*PROBLEM DETAILS*
The required output is the lines below from the line containing "Instruction: Click the Brandable" to the line containing "Task: Select the GoodFellas poster", inclusive, retyped exactly. No other lines belong in it.

(DATASET ENTRIES Opens)

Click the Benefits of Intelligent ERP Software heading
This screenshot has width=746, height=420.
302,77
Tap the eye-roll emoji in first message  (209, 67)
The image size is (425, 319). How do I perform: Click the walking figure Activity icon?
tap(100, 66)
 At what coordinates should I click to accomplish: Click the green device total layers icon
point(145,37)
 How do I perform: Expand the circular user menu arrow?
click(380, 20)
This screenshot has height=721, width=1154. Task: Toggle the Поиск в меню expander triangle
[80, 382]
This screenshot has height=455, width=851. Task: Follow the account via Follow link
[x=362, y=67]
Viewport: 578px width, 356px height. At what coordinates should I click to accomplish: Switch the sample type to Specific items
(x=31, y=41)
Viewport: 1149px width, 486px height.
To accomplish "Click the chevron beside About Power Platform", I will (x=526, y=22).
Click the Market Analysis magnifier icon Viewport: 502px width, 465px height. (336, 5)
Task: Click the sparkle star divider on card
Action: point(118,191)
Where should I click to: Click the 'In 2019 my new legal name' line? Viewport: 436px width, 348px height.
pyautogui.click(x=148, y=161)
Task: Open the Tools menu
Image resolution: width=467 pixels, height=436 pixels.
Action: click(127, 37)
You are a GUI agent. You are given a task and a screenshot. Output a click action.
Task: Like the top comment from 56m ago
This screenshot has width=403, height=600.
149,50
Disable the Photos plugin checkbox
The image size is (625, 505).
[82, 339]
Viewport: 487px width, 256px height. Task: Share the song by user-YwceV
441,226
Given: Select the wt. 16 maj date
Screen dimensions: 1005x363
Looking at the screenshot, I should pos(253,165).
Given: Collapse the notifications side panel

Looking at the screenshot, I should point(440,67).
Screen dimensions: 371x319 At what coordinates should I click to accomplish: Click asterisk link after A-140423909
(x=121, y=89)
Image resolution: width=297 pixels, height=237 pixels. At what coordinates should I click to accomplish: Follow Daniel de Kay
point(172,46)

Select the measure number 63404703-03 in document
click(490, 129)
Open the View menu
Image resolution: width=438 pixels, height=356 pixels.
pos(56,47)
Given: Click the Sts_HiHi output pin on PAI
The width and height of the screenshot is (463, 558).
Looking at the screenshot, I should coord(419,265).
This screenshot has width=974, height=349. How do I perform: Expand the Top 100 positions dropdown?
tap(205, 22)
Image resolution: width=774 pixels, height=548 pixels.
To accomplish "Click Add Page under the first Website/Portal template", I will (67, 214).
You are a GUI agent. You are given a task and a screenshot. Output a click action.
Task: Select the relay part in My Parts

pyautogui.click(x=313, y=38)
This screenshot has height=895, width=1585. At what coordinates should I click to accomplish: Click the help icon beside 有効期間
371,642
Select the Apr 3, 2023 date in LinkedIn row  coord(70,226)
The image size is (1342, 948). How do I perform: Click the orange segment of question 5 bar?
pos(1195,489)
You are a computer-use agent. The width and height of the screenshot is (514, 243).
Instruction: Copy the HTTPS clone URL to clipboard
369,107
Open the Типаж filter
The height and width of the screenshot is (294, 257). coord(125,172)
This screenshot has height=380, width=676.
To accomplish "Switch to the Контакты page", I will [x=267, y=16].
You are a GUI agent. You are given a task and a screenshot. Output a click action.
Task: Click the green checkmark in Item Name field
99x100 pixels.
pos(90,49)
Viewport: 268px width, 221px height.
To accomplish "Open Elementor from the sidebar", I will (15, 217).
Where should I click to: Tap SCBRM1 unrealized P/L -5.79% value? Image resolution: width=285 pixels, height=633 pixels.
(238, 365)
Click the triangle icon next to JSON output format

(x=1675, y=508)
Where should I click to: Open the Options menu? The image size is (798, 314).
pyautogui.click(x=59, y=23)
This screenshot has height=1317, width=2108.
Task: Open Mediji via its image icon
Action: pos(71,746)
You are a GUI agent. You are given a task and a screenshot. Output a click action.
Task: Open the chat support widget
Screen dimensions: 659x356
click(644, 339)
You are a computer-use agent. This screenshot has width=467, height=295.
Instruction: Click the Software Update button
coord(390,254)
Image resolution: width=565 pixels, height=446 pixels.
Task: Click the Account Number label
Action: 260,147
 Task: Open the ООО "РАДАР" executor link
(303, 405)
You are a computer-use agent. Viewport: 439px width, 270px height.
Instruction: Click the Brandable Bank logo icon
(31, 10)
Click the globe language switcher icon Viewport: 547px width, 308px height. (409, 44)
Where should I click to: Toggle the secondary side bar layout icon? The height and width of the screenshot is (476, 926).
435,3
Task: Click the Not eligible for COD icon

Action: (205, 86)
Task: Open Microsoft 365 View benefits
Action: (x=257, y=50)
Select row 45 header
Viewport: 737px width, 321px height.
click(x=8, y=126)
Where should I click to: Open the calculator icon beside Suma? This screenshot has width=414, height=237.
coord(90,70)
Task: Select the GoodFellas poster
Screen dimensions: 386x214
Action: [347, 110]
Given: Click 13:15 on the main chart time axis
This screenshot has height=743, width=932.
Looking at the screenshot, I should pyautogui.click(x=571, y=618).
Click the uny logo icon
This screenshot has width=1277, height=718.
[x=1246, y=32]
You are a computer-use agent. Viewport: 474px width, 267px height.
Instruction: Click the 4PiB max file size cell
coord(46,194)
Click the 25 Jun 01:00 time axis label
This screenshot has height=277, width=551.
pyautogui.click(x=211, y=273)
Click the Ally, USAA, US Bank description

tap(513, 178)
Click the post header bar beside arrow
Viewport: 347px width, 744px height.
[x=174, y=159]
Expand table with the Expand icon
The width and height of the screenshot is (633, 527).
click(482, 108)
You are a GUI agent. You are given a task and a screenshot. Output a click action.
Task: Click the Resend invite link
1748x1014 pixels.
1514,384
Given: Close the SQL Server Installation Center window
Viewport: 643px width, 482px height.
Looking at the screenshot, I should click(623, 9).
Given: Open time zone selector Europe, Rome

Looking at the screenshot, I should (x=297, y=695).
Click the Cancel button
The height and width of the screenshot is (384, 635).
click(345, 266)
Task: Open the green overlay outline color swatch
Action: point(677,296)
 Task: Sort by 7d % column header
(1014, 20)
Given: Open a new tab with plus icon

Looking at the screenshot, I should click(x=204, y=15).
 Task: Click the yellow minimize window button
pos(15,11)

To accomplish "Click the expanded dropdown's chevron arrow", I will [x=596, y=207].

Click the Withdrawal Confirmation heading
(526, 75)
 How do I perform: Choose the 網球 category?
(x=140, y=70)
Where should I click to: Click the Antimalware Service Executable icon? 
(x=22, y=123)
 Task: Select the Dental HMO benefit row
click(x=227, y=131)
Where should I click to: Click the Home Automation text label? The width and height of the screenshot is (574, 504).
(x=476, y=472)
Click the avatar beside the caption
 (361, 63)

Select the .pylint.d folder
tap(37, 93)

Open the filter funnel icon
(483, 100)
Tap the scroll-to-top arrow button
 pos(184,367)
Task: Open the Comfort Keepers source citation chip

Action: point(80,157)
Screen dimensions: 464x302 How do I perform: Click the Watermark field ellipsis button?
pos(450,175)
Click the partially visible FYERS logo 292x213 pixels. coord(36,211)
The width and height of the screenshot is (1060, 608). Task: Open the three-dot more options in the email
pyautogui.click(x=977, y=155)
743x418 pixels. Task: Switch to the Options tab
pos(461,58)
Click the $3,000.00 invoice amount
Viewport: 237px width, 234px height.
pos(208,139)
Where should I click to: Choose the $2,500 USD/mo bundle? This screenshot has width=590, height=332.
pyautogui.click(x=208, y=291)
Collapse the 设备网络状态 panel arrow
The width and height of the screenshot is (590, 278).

(DATASET ENTRIES Closes)

*SOLUTION*
Instruction: Click the Brandable Bank logo icon
(31, 10)
Click the globe language switcher icon Viewport: 547px width, 308px height. (409, 44)
Where should I click to: Toggle the secondary side bar layout icon? The height and width of the screenshot is (476, 926).
435,3
Task: Click the Not eligible for COD icon

Action: (205, 86)
Task: Open Microsoft 365 View benefits
Action: (x=257, y=50)
Select row 45 header
Viewport: 737px width, 321px height.
click(x=8, y=126)
Where should I click to: Open the calculator icon beside Suma? This screenshot has width=414, height=237.
coord(90,70)
Task: Select the GoodFellas poster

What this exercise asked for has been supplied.